Concernant l’évolution du sport féminin à la TV, on est passé de 7% à 15% depuis 2012. Cela ne va cesser d’augmenter parce que les rdv sont là et puis aussi il faut regarder que les performances masculines parfois attirent aussi les performances féminines. Je pense par exemple aux garçons qui sont champions du monde , cela attire la médiatisation pas seulement à la TV, dans les journaux, dans la presse quotidienne régionale il y a énormément de place donnée au sport féminin et c’est aussi ça qui contribue à la réussite du sport féminin à travers l’arrivée de façon massive de nouveaux sponsors, d’annonceurs qui s’intéressent aussi au sport féminin.

C’est un cercle vertueux. Meilleur est le niveau plus cela va intéresser de spectateurs qui vont regarder les matchs.
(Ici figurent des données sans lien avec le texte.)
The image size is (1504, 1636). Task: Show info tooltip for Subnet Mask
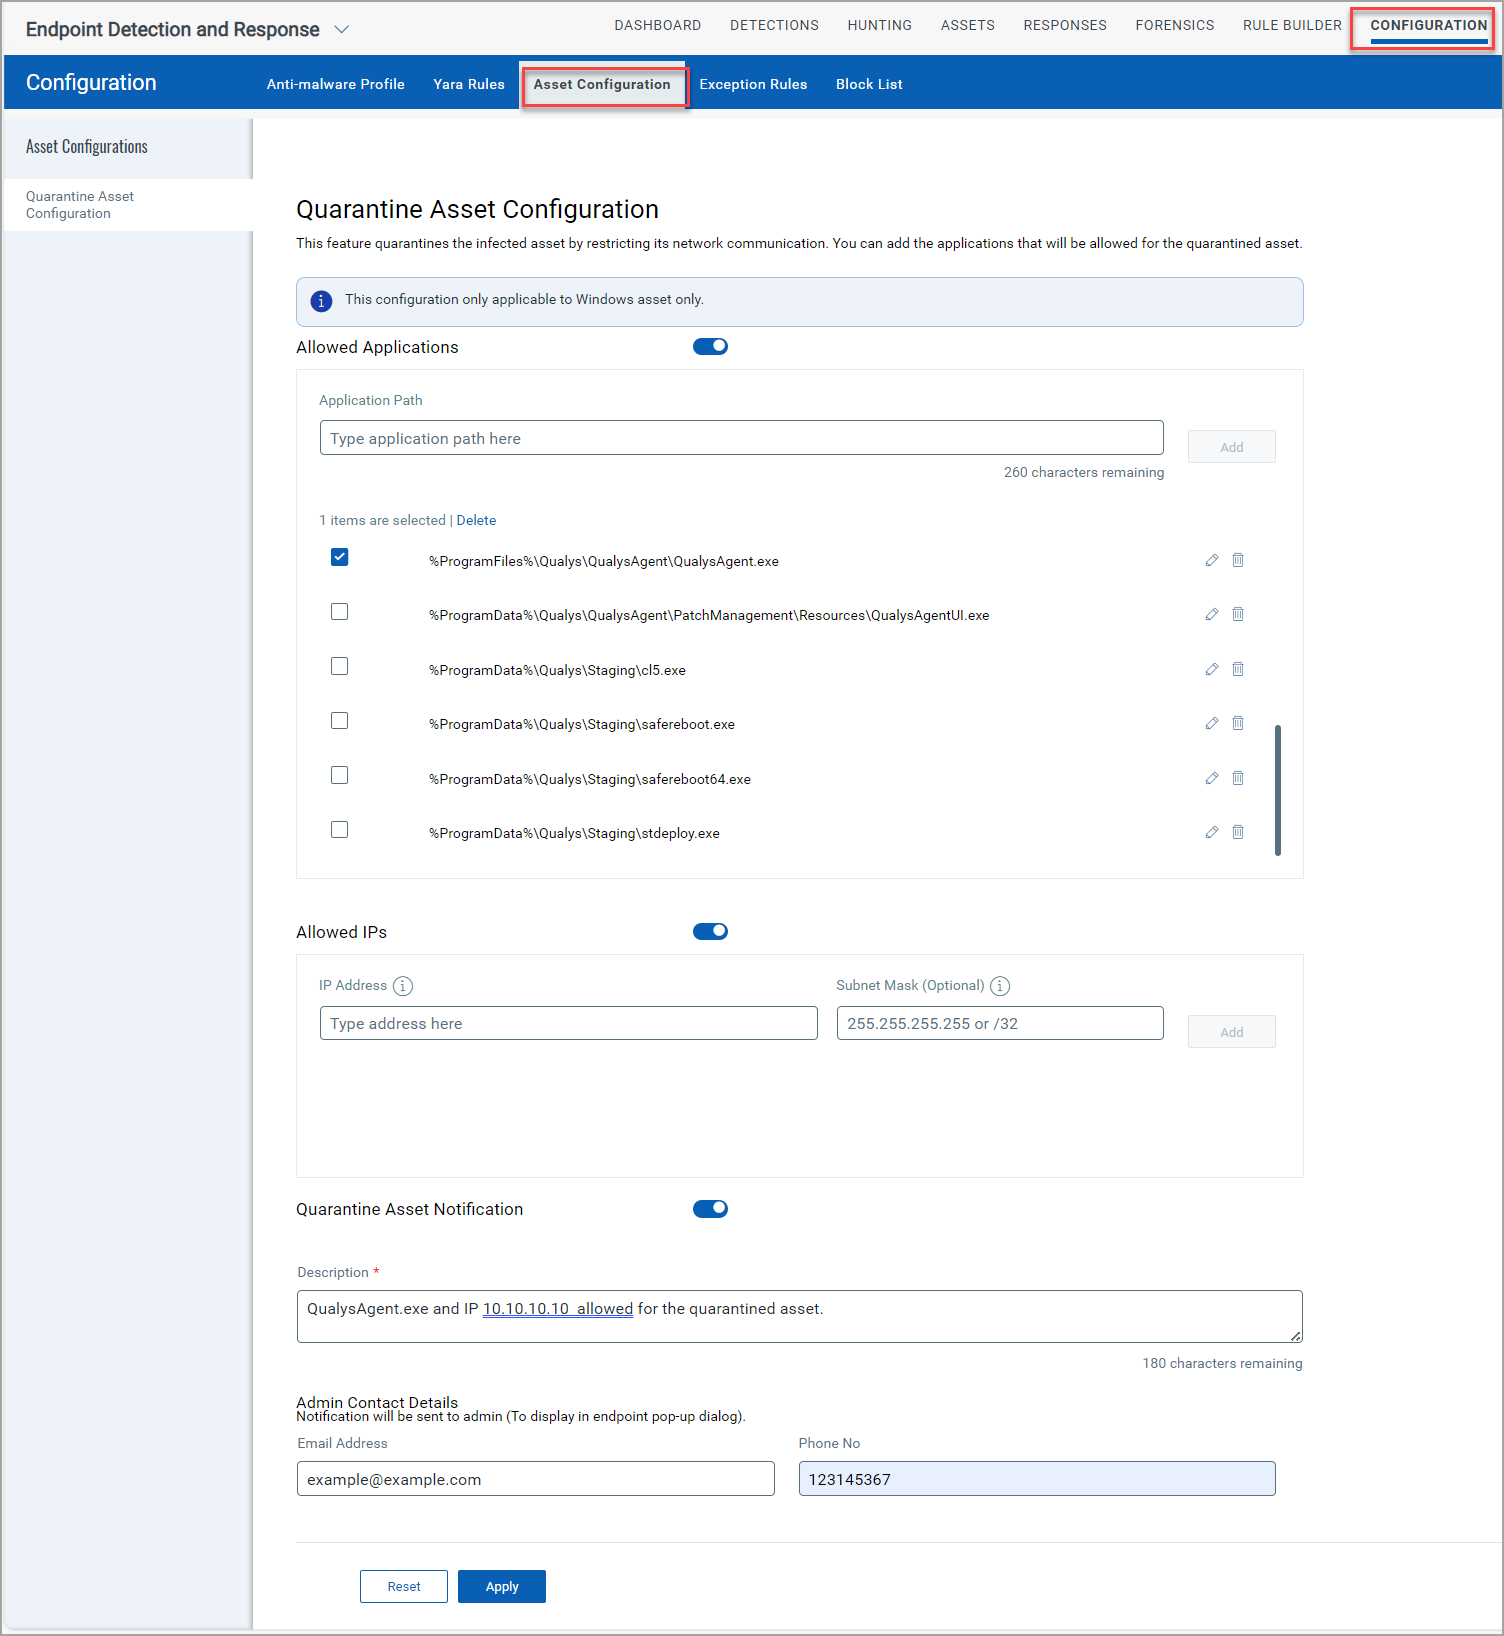point(1000,986)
Donc les sponsors seront intéressés et cela va apporter des ressources financières aux clubs pour développer le football féminin.

Tous les acteurs sont concernés mais il faut les faire travailler ensemble et en même temps. Il ne faut pas juste se dire qu’on part d’un constat qui est qu’il n’y a pas beaucoup de sport féminin diffusé à la TV (c’était il y a encore quelques années), donc ce n’est pas normal, on va imposer aux TV d’en diffuser beaucoup plus. Non, cela ne se passe pas comme ça et heureusement. Et ce n’est pas la bonne solution. La solution c’est d’accompagner le sport féminin au niveau des infrastructures, des méthodes de travail et surtout en ayant l’objectif numéro 1 qui est d’arriver à la performance sportive et donc d’attirer dans les stades, d’attirer devant les TV et  donc les annonceurs seront là. C’est un cercle vertueux qui permet d’augmenter l’exposition.

 

Merci à Florent Houzot d’avoir pris le temps de répondre à mes questions!